Speakin' of DOA, General Motors was pretty much DOA a couple of years back. Now they're looking pretty darn good, thanks to the government bailout.

I bet you don't teach that sorta lesson in your homeskool.


After GM's previous financial report AJ immediately posted links to articles "proving" that their 3 Billion dollar profit was all smoke and mirrors and that the company was still going nowhere.

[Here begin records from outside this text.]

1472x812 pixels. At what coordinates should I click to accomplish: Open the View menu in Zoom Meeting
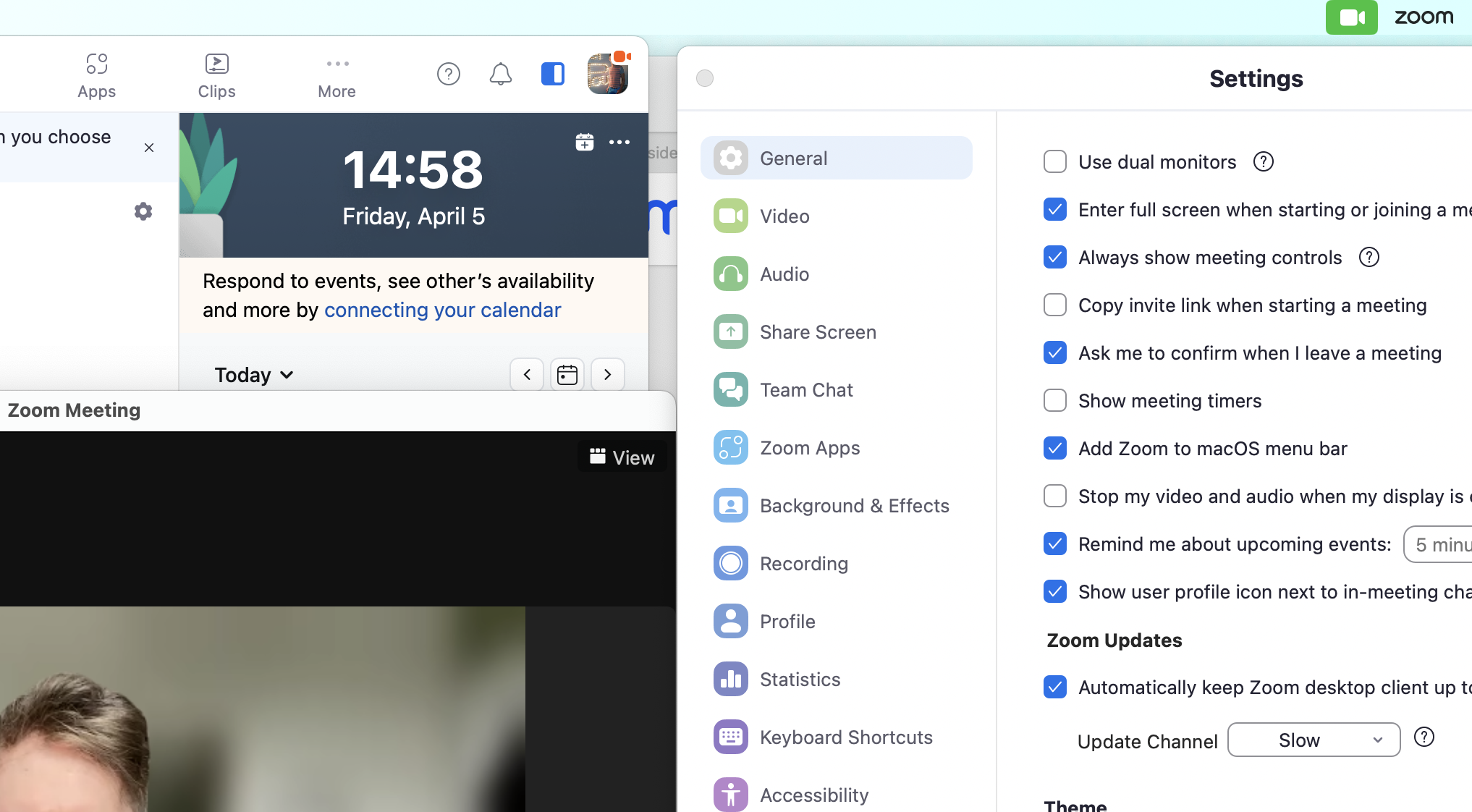[x=622, y=457]
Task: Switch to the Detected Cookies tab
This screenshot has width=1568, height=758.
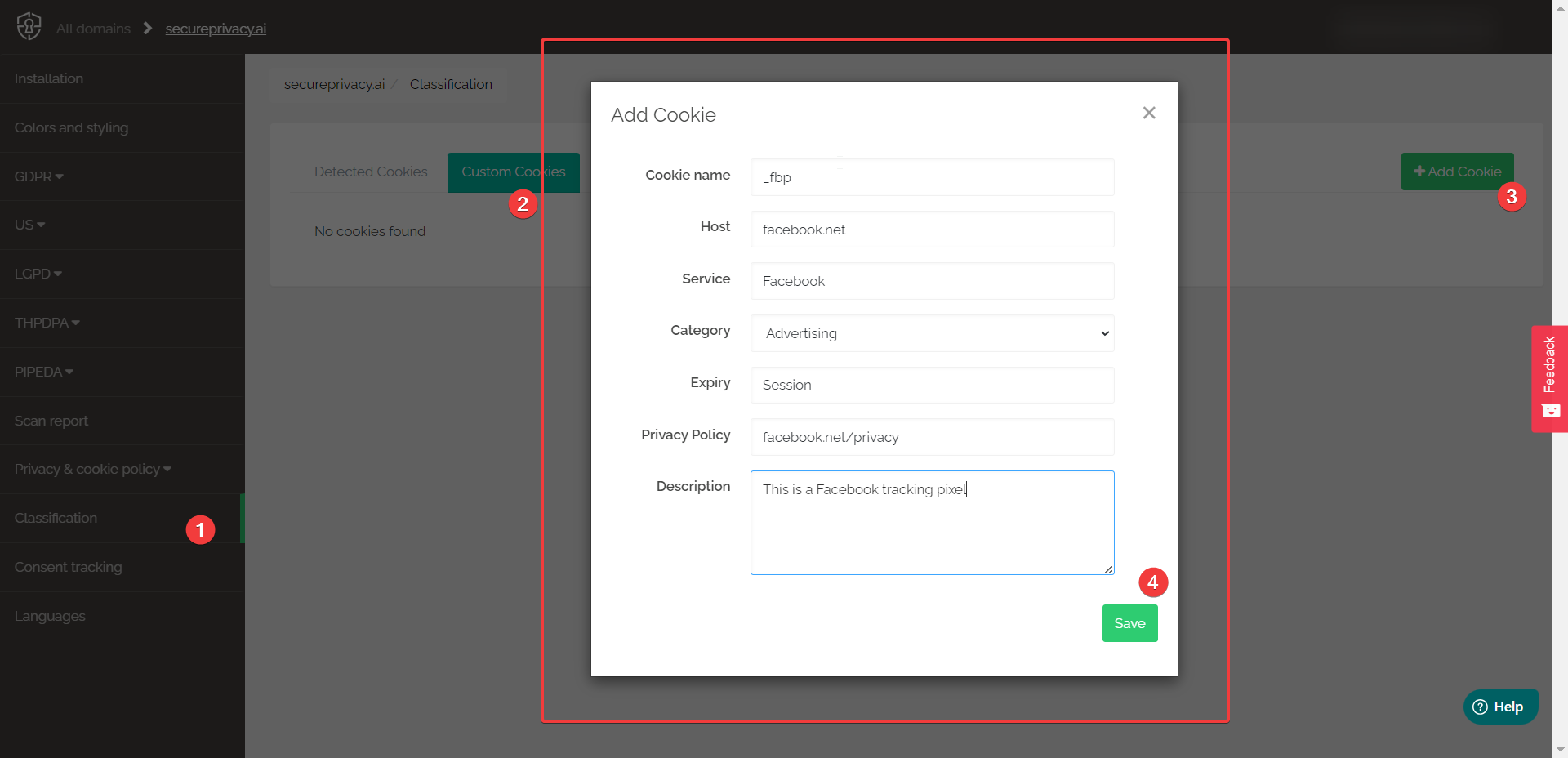Action: (x=371, y=172)
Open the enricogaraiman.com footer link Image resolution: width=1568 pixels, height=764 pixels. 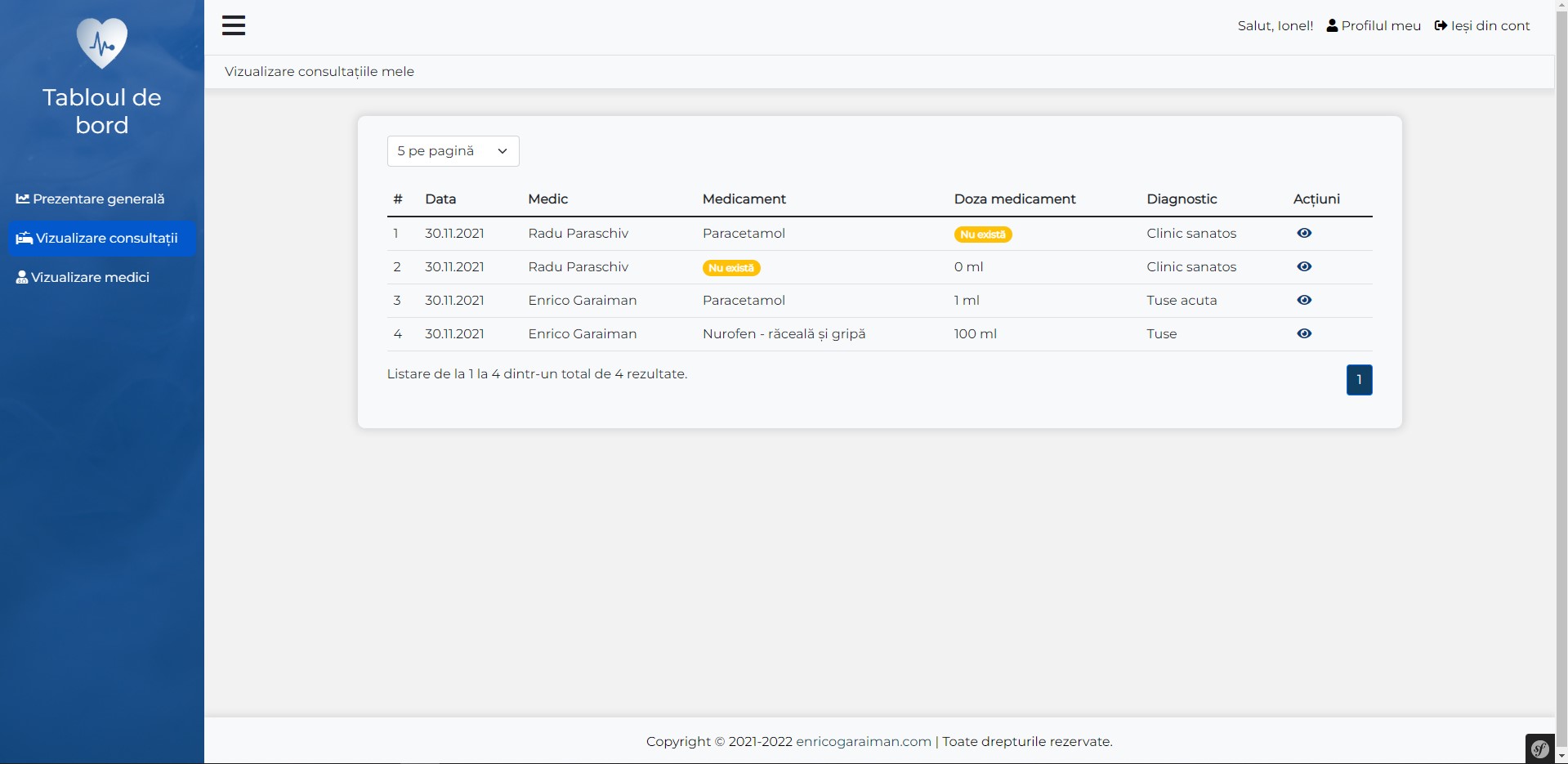(x=863, y=741)
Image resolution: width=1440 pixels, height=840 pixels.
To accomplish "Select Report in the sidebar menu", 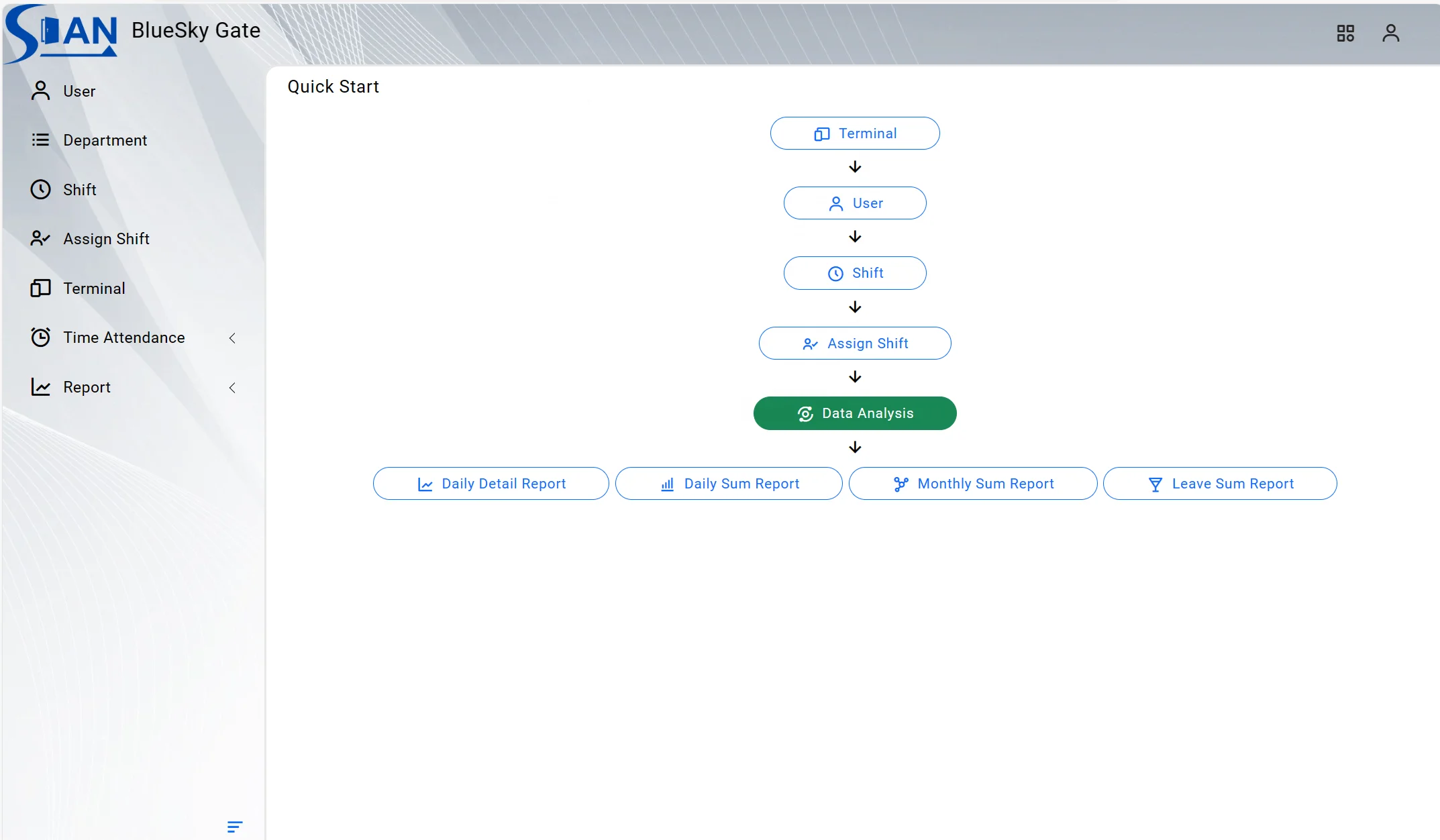I will [x=86, y=387].
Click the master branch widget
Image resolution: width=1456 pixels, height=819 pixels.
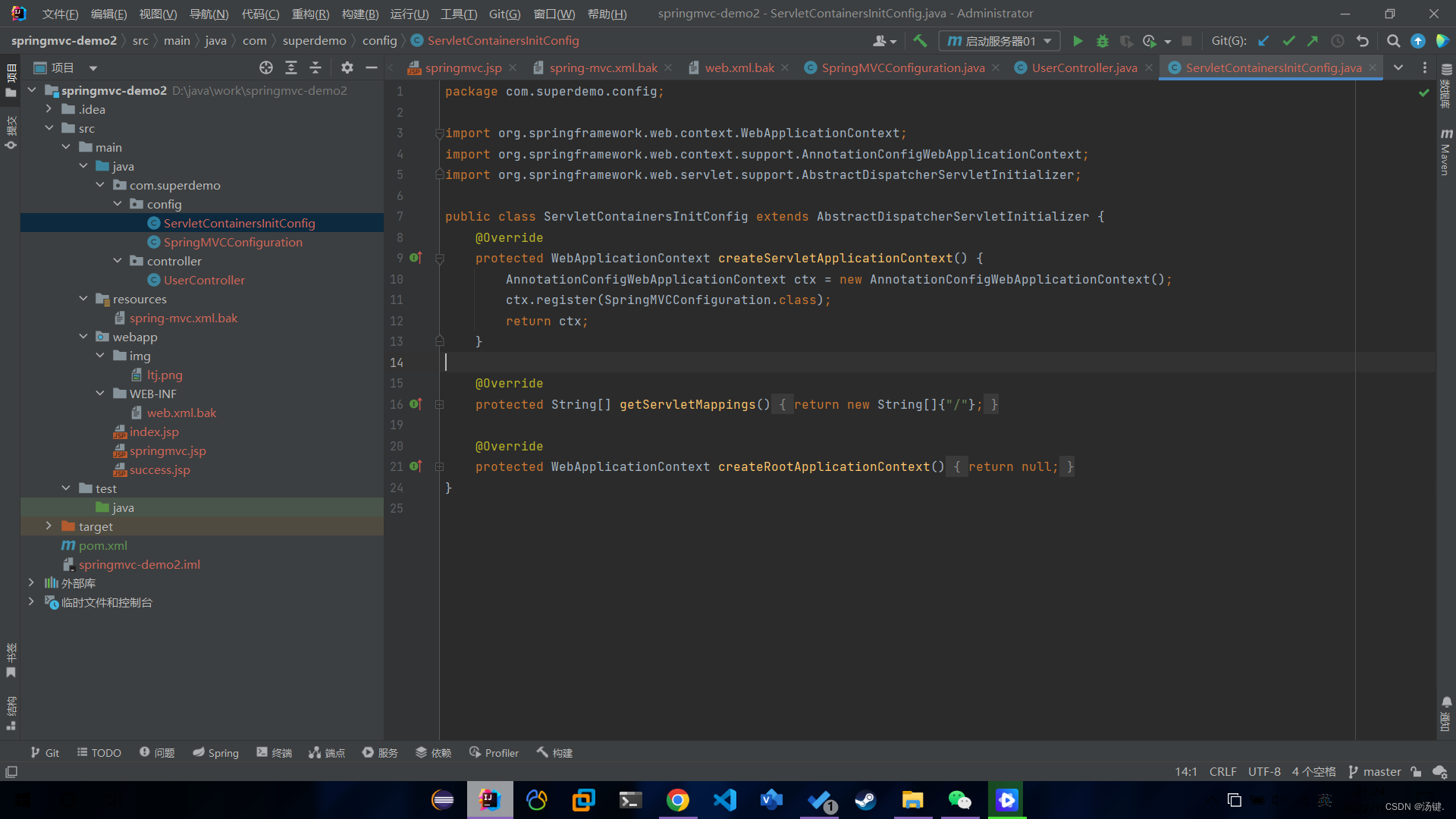[x=1375, y=772]
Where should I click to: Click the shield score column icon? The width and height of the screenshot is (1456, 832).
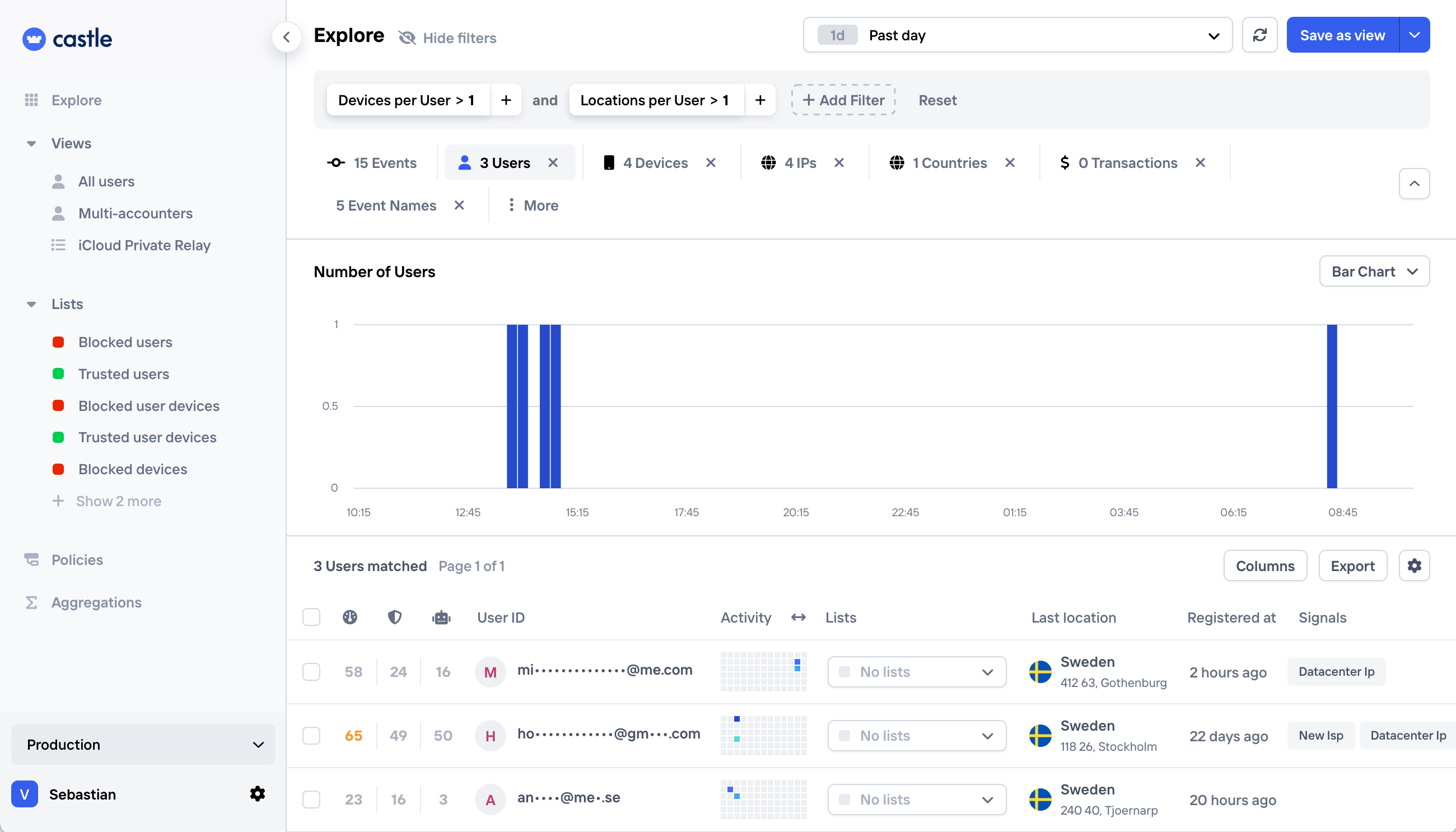point(394,617)
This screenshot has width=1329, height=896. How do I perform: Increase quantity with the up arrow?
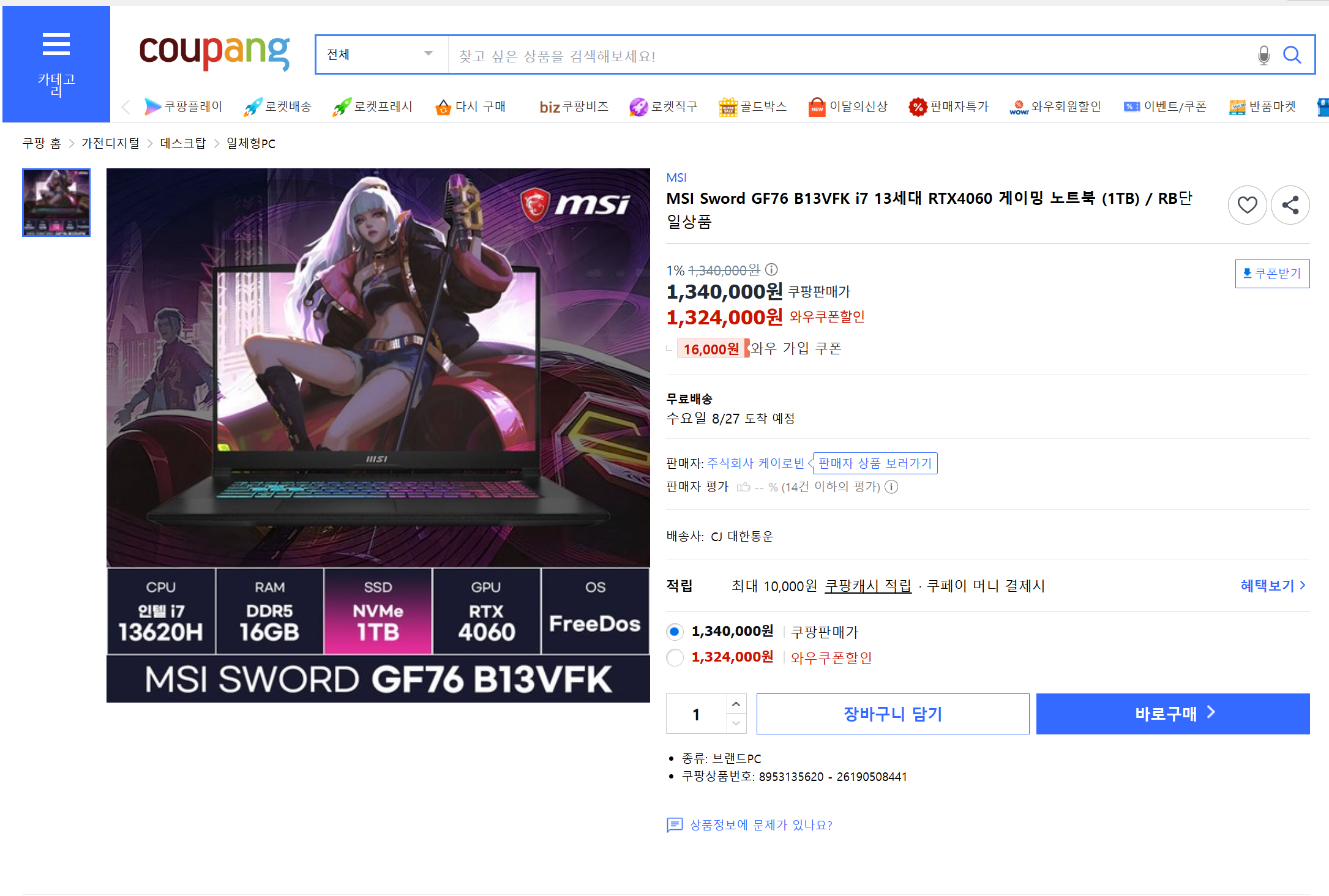736,704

Then the next financial report comes out with $7.3 billion dollars in profit. AJ then hides and pretends like he never took a position. Also it's been two years since his predictions of hyperinflation, deflation, and stagflation. And he's on the record predicting three separate double-dip recessions.

Any day now...
 
Poverty has a new address: Suburbia

There are now 2.7 million more poor households in the suburbs than in cities, thanks to long-term trends that have accelerated in the current economic downturn.
Suburbia always had its share of low-income families and the poor, but the sharp surge in suburban poverty is beginning to grab the attention of demographers, government officials and social service advocates.

http://money.msn.com/family-money/poverty-has-a-new-address-suburbia-fiscaltimes.aspx
 
Poverty has a new address: Suburbia

There are now 2.7 million more poor households in the suburbs than in cities, thanks to long-term trends that have accelerated in the current economic downturn.
Suburbia always had its share of low-income families and the poor, but the sharp surge in suburban poverty is beginning to grab the attention of demographers, government officials and social service advocates.

http://money.msn.com/family-money/poverty-has-a-new-address-suburbia-fiscaltimes.aspx

Yeah, it would have nothing to do with the tearing down of housing projects and moving the people who lived there out to the outer-ring suburbs...
:rolleyes:
 
Of course the poverty line established by the government is politically oriented. The last time I checked over 40% of those under the line owned their own homes.:D

According to lil chihuahua, the city is tearing down his houses. :D
 
Speakin' of DOA, General Motors was pretty much DOA a couple of years back. Now they're looking pretty darn good, thanks to the government bailout.

I bet you don't teach that sorta lesson in your homeskool.

Bought I new GM car or truck lately? If not check the cost. Like it? Just wondering.